**Work request 1:** In the DASH diet article, which organization has long promoted the diet?
**Work request 2:** Copy the DASH diet article word for word from "Researchers report that" to "the follow-up period.".
**Work request 3:**
Decide whether each statement agrees with the DASH diet article. For each, answer yes or no and quote the words that settle it.
(a) The girls in the study were followed between the ages of 9 and 19.
(b) Dr. Jonathan Berz teaches at Harvard Medical School.
(c) The DASH diet calls for more full-fat dairy products.

**Supplied text:**

MONDAY, June 6 (HealthDay News) -- An eating plan originally touted to reduce high blood pressure in adults has been found to keep adolescent girls trimmer between the ages of 9 and 19.
Researchers report that girls whose food intake most resembled the Dietary Approach to Stop Hypertension (DASH) diet had the smallest gains in body mass index (BMI) over 10 years, and the lowest BMIs at the end of the follow-up period.
The DASH diet emphasizes higher consumption of low-fat dairy products; fish, chicken and lean meats; and nuts, fruits, whole grains, vegetables and legumes. Multiple studies have indicated the diet, long promoted by the American Heart Association, leads to significant blood pressure reduction.
"I think these were the results we were hoping to find," said study author Dr. Jonathan Berz, an assistant professor of medicine at Boston University School of Medicine. "It's true, on the one hand, that this is common sense. What's perhaps new is that few studies look at overall eating patterns in relation to weight gain compared to individual foods, and over a long period."

**Excerpted records:**

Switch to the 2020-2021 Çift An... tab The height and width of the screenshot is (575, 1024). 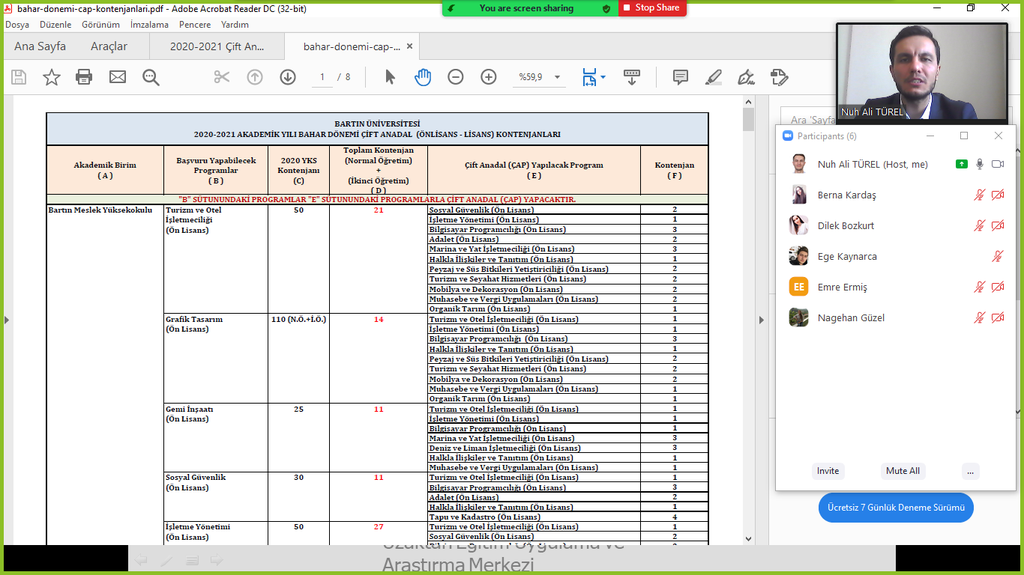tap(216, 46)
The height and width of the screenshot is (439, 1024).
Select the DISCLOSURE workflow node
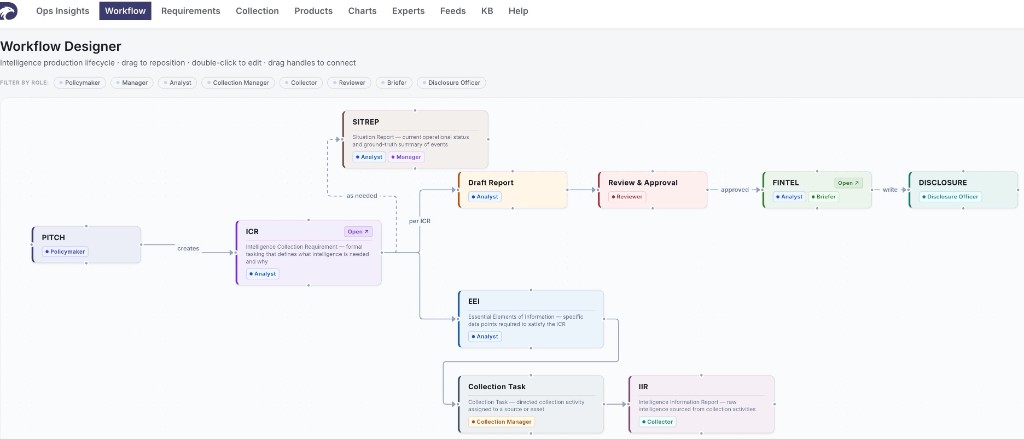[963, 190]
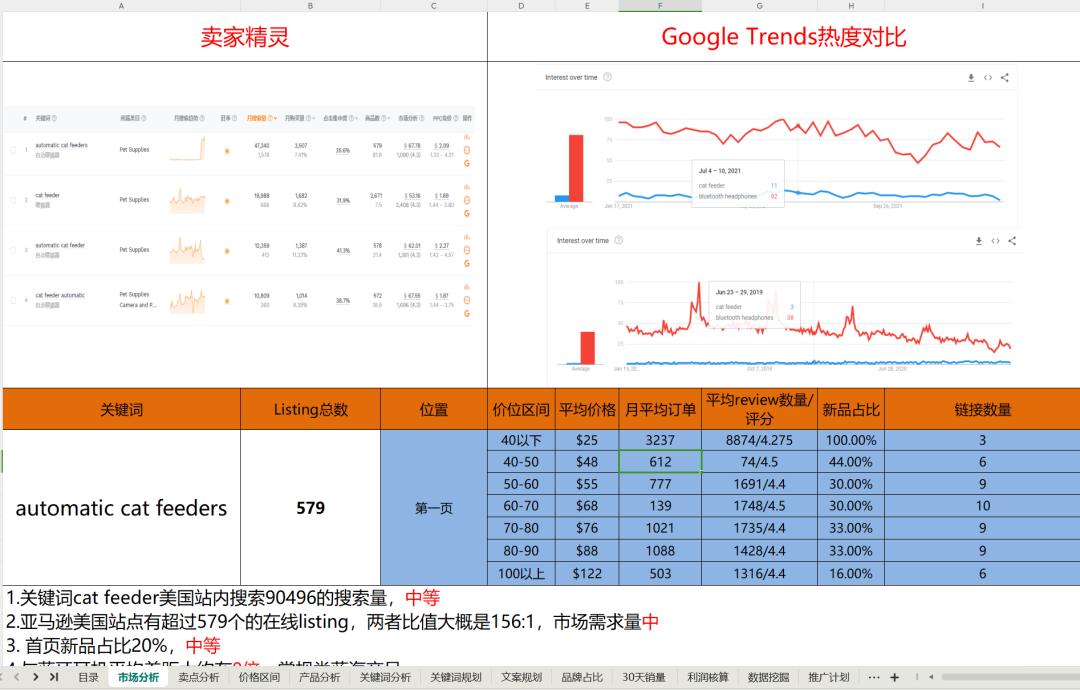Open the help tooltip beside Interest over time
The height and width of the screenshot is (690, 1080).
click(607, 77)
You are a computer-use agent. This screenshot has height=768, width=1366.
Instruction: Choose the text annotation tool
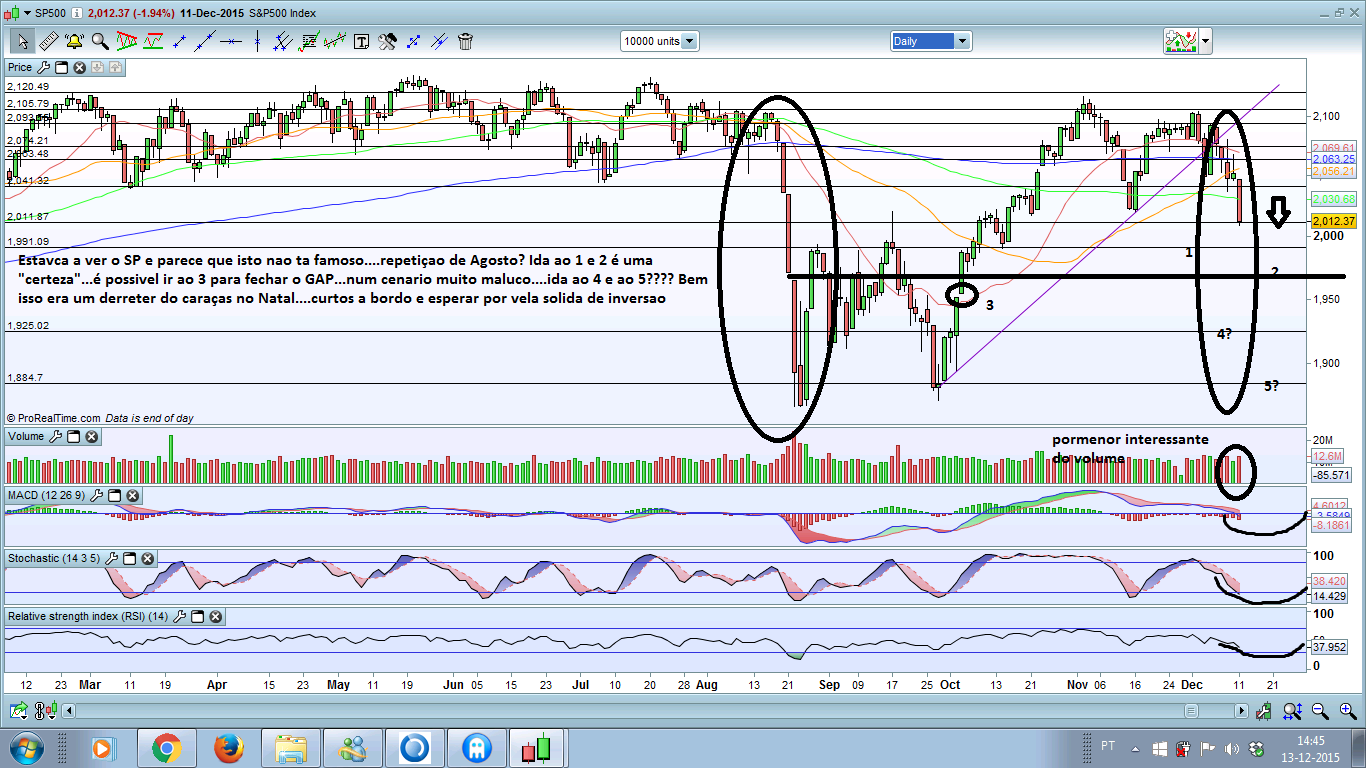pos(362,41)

**Task solution 1:** The American Heart Association.

**Task solution 2:**
Researchers report that girls whose food intake most resembled the Dietary Approach to Stop Hypertension (DASH) diet had the smallest gains in body mass index (BMI) over 10 years, and the lowest BMIs at the end of the follow-up period.

**Task solution 3:**
(a) Yes: "keep adolescent girls trimmer between the ages of 9 and 19"
(b) No: "an assistant professor of medicine at Boston University School of Medicine"
(c) No: "higher consumption of low-fat dairy products"